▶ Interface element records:
-.-.-

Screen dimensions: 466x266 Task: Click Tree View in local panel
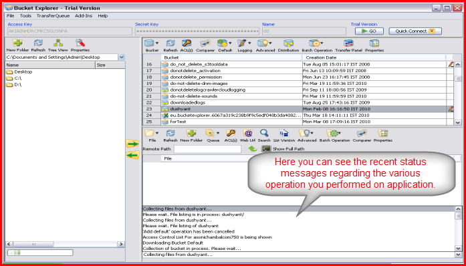(57, 43)
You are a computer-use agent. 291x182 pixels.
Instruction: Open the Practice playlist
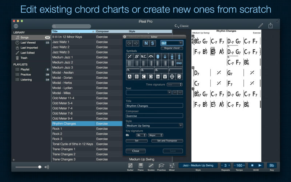coord(25,75)
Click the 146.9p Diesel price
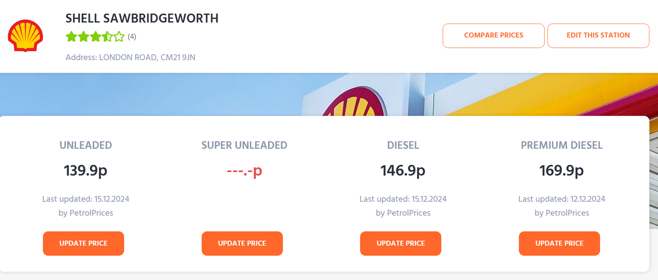658x280 pixels. (x=403, y=170)
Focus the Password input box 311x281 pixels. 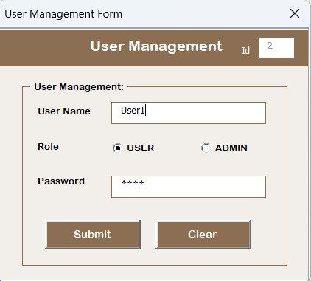point(189,187)
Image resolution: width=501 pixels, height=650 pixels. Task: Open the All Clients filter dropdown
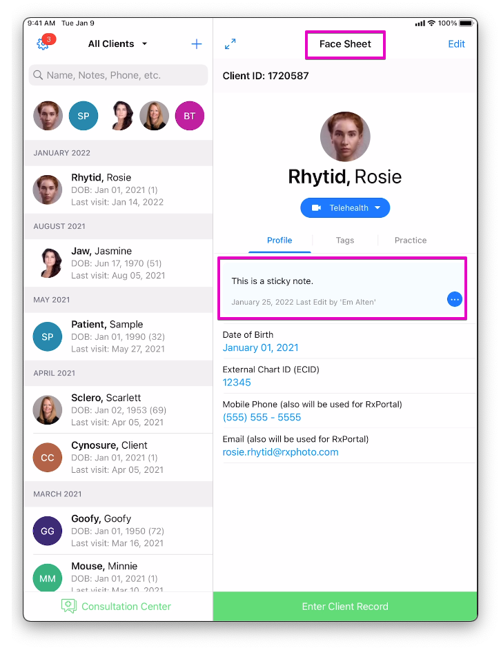click(x=117, y=44)
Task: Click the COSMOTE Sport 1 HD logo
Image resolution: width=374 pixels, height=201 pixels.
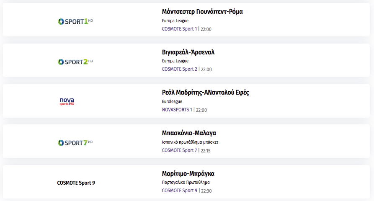Action: click(x=75, y=21)
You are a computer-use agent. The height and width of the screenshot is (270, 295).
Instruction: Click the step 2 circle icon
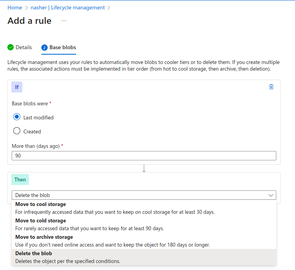44,48
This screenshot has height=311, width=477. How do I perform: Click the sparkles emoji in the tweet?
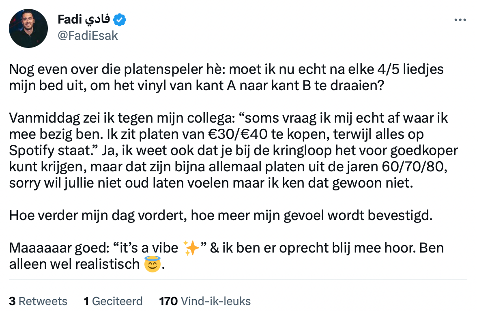[x=191, y=248]
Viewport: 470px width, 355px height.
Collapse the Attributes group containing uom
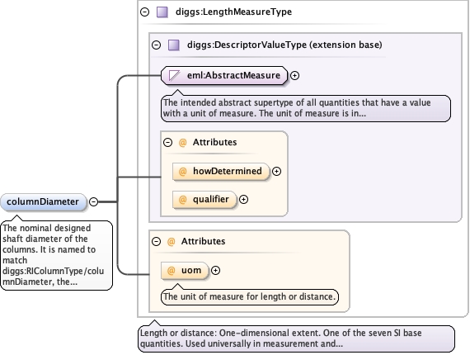point(156,242)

-.-.-

Reproduce the lines above word for word, starting with the first line and continuing through the line containing "658x280 pixels. (x=403, y=170)", with both ends included. Omit the pictures from your output.

▶ ANSWER:
Screen dimensions: 466x266 Task: Click Tree View in local panel
(57, 43)
You are a computer-use agent. 291x182 pixels.
Instruction: Open the Practice playlist
coord(25,75)
Click the 146.9p Diesel price
658x280 pixels. (x=403, y=170)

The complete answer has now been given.